An illustration of currency pairs and gold

This post was originally published by Deriv on 15 September 2022.

When a country’s economy is heavily dependent on the export of a particular raw material, i.e. a commodity, the value of its currency would be closely tied to the price of that commodity. The currency in question is known as a commodity currency. 

There are three commodity currencies – the Australian dollar (AUD), the Canadian dollar (CAD), and the New Zealand dollar (NZD). These are the currencies of countries that are among the top global producers and exporters of commodities, and they closely correlate with the price of the commodities. These currency pairs aren’t necessarily major forex pairs.

In the first half of 2022, the commodities market, in particular, experienced extreme volatility due to geopolitical tensions. Those who usually traded in commodities used different trading strategies to make the most of these market conditions. 

Let’s review the different commodity currency pairs and the best ways to include them in your trading strategy. 

Understanding the top 3 commodity currency pairs

1. US dollar/Canadian dollar (USD/CAD)

Canada, among the world’s top 5 oil producers and exporters, shares a strong trading relationship with the United States (US). Nearly all of its exports go to the US, so the country earns most of its USD earnings through selling oil. This is why oil prices hugely influence Canada’s economy and financial health. When the price of oil rises, the CAD typically rises too.

Trading tip – Compare the charts of oil and the CAD. Identify the support and resistance levels, trends, and patterns.
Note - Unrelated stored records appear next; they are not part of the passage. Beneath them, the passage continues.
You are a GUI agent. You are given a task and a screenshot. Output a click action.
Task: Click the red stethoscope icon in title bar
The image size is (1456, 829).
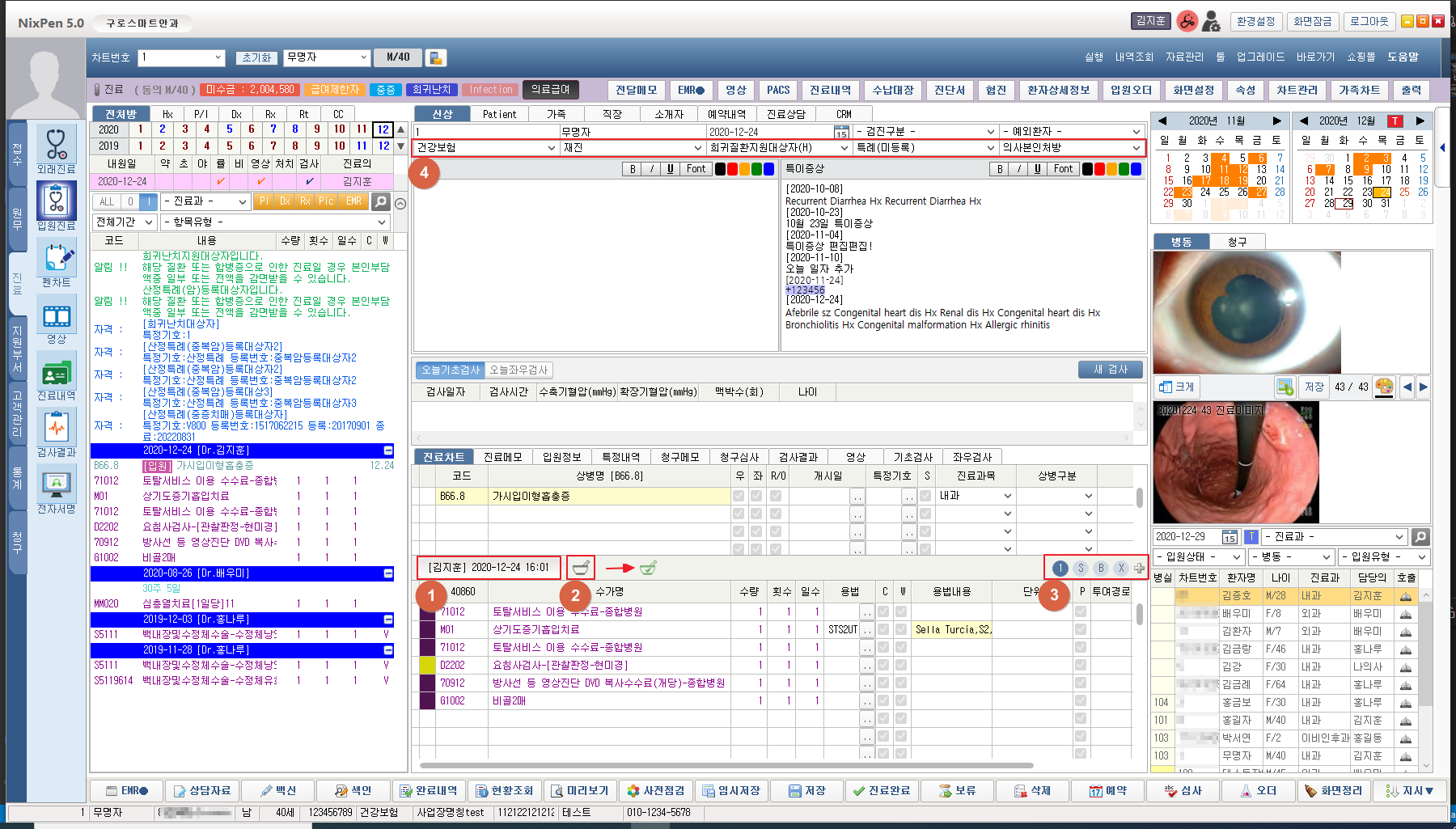point(1187,21)
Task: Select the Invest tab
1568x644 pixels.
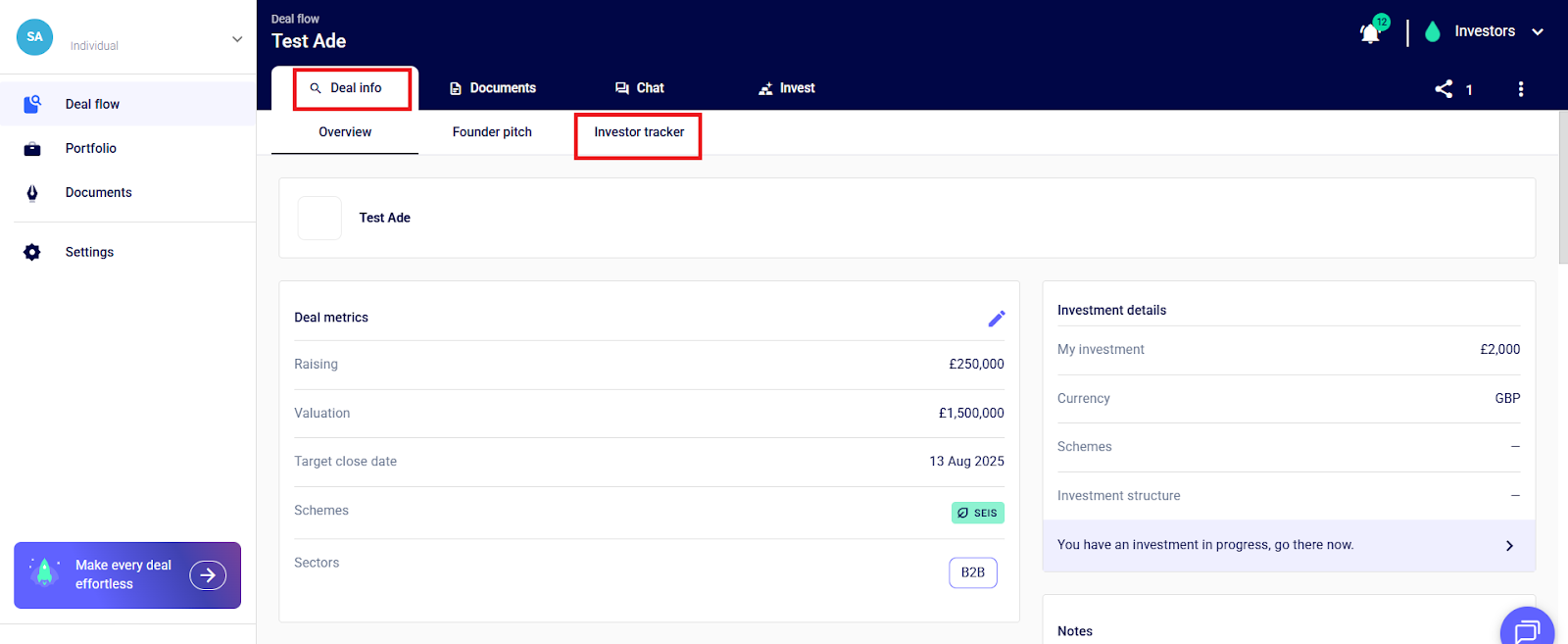Action: pyautogui.click(x=786, y=88)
If you see a sudden spike or dip in the oil charts that isn’t reflected in the CAD chart yet, this commodity currency will likely follow suit. Additionally, suppose your research and analysis lead you to speculate that oil prices will rise. In that case, you could observe the value of CAD rising as well.

2. Australian dollar/US dollar (AUD/USD)

Australia is one of the largest gold exporters, earning revenue through gold exports. As a result, the AUD has an 80% correlation with the gold prices. 
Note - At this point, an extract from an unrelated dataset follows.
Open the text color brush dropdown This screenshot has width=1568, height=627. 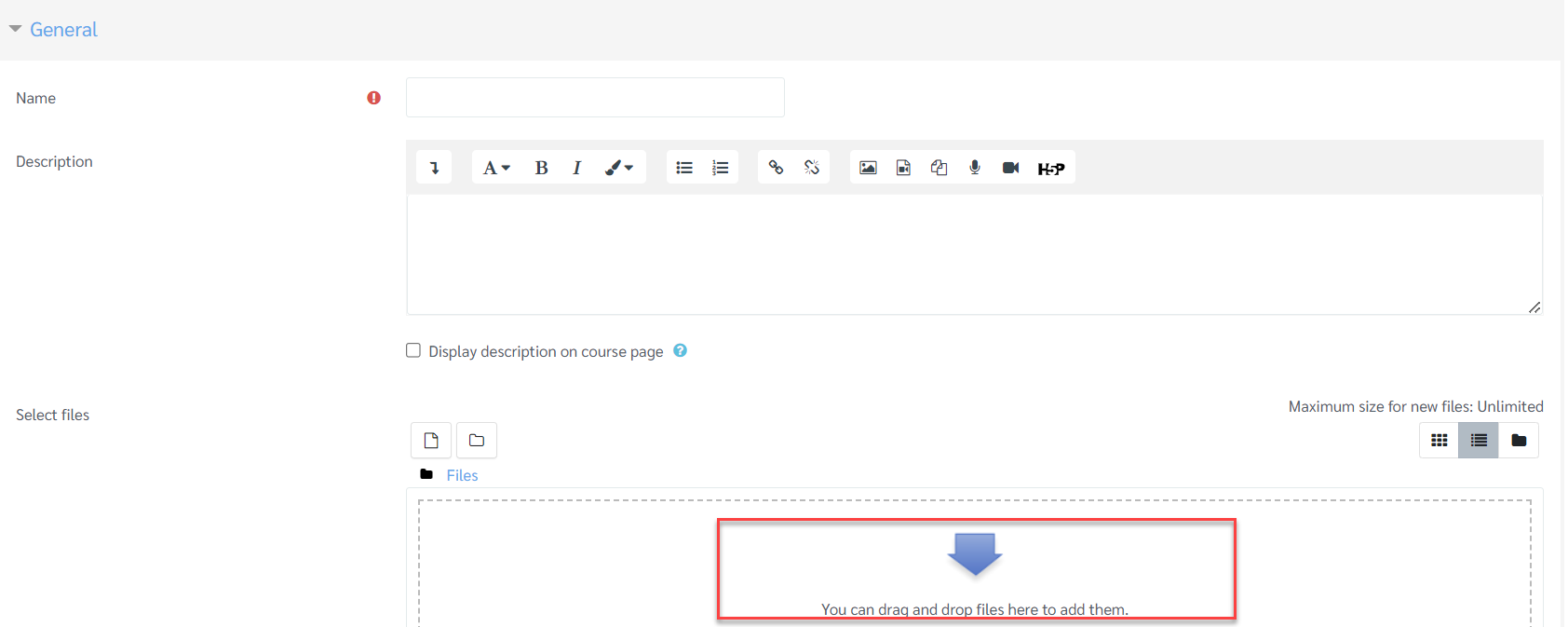[618, 168]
China, a key contributor to global manufacturing, is Australia’s largest trading partner. China tends to prefer Australia’s natural resources over its competitors’ due to the quality and Australia’s proximity. This makes the Australian economy’s health heavily reliant on the prices of the commodities they export. 
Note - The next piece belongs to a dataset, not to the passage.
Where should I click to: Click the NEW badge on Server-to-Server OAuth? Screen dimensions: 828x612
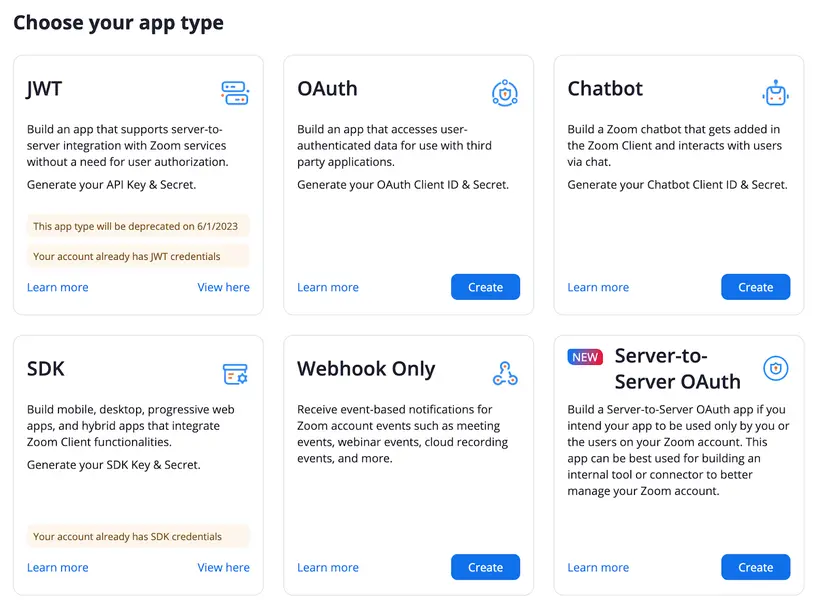[584, 355]
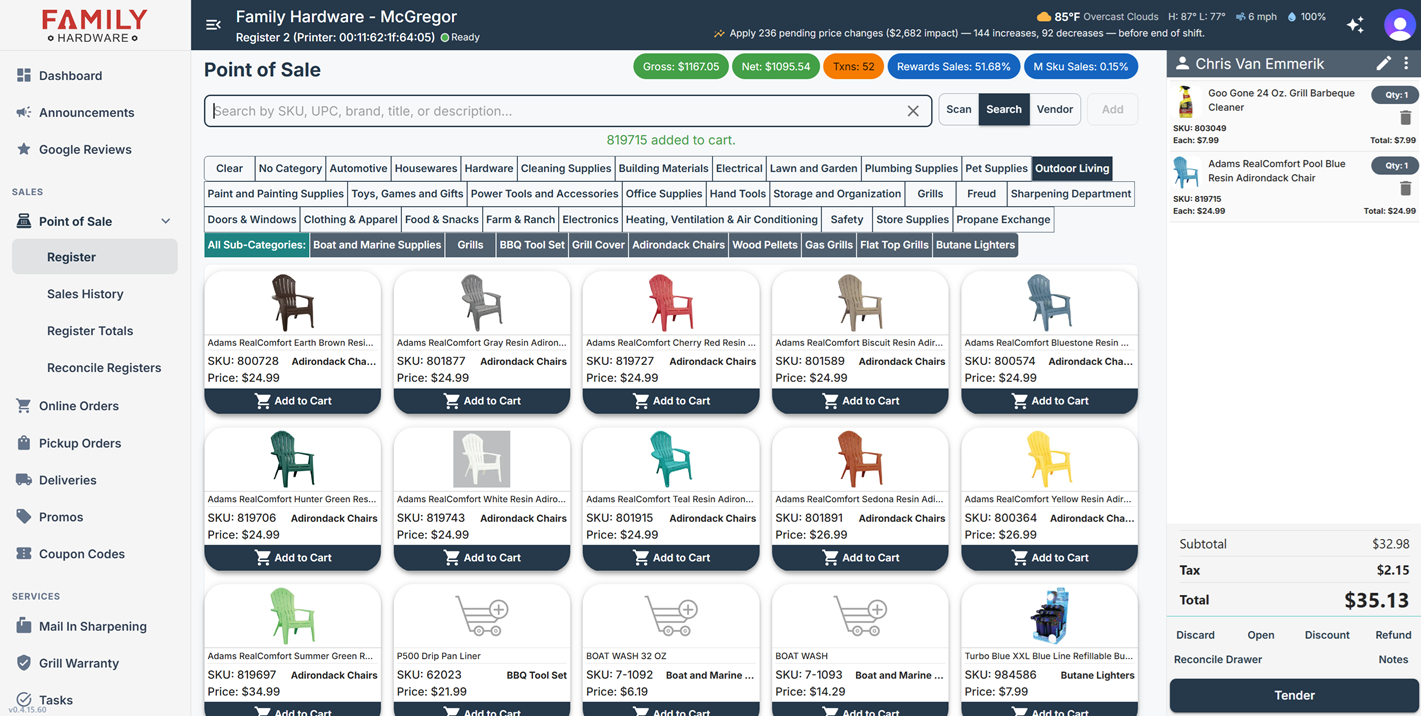
Task: Collapse the Point of Sale sidebar section
Action: [166, 221]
Trading tip – Along with keeping a close watch on the performance of gold, also stay abreast with news on China’s economic and political affairs. If China increases its demand for raw materials, Australian exports could also rise, resulting in a rise in the AUD.

3. New Zealand dollar/US dollar (NZD/USD)

New Zealand is the world’s biggest exporter of dairy products. It also exports meat and wool. The NZD’s value fluctuates according to the price of these commodities, which determines the revenue the country will receive. Australia and China import vast quantities of dairy products from New Zealand, so the NZD also depends on the economic performance of these countries and the demand that stems from them.  

Trading tip – The NZD/USD and the AUD/USD are highly correlated since New Zealand is located close to Australia and the two countries export a lot of goods to and from each other. Compare the NZD/USD and AUD/USD price trends and use this information to base your speculation.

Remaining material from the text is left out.